Early this year at a mass marriage ceremony in the Kalaburagi district of North Karnataka, 100 couples married, and age certificates of 75 were issued by a health officer some days earlier. However, when the District Child Welfare Committee (CWC) arrived at the mass wedding after being tipped off, they discovered that 35 of the girls were minors.
In another similar ceremony in Chittapur, it was found that 10 girls among the 80 couples participating did not have proof of age, because an officer issued certificates hasty at the request of parents although he was not authorized to do so.
Mass marriages such as these continue to be places where underage children end up in wedlock unnoticed. Although age certificates are to be issued only by the district surgeon or resident medical officer of a district hospital, on the basis of radiology tests, the rule is being flagrantly violated in mass marriages.

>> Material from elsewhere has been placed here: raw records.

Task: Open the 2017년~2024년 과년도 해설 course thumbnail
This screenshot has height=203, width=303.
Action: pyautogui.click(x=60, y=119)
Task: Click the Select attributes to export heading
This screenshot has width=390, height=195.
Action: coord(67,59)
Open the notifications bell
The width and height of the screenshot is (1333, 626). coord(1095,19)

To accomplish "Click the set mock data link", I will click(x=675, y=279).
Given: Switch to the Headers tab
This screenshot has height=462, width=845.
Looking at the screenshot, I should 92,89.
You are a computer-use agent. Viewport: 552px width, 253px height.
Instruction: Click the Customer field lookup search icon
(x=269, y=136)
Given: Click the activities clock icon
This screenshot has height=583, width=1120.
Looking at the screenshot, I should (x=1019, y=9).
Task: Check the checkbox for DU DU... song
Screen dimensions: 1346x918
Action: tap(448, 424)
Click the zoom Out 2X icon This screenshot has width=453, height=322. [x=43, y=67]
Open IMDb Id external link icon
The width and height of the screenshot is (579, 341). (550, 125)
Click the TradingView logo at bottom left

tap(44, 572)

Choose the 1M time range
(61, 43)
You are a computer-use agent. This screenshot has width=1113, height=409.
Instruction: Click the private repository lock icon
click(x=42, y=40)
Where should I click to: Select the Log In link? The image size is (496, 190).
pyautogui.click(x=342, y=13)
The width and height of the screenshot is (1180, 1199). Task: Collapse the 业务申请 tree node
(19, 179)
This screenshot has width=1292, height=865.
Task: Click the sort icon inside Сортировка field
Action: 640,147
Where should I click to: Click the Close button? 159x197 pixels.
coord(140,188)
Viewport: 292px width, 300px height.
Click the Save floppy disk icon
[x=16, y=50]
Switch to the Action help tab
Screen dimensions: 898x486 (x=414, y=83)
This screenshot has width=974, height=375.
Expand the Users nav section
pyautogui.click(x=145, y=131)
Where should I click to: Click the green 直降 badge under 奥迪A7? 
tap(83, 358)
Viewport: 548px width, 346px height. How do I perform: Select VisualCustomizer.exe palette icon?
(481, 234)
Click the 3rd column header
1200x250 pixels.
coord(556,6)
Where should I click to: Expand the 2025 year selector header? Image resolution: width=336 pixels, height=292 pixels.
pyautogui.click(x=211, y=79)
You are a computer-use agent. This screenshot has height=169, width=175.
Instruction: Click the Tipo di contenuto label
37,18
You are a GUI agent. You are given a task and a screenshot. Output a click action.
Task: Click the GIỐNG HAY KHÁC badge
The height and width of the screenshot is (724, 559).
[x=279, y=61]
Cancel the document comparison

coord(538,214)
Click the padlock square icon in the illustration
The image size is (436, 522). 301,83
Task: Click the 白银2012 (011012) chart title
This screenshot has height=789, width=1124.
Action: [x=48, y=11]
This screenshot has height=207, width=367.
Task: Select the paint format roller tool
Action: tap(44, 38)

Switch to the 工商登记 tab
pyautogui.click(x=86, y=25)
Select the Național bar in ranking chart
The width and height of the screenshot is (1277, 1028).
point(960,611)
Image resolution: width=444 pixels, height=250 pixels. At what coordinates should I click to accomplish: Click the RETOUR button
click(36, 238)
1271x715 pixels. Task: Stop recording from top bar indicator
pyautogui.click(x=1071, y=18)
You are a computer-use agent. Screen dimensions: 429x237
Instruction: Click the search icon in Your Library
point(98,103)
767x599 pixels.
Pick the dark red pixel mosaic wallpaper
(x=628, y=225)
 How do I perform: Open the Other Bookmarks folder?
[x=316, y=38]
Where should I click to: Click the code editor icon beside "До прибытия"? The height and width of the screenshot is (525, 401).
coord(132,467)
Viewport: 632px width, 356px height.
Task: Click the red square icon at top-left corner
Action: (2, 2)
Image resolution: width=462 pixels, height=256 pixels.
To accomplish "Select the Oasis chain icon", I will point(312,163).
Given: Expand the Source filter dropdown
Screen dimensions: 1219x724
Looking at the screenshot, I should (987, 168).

The State Health Department recently distributed a circular to doctors to compulsorily conduct radiology tests before certifying the age of a person. This guideline has existed for a long time, but it is often breached.
According to Tumakuru district surgeon T.A. Veerabhadraiah, radiology tests only give the approximate age. “There is always an approximation of two to five years.”
According to the National Family Health Survey data, although the percentage of child marriages in Karnataka has come down from 41.2 in 2005-2006 to 23.2 in 2015-2016, mass marriages continue to be an area of big concern.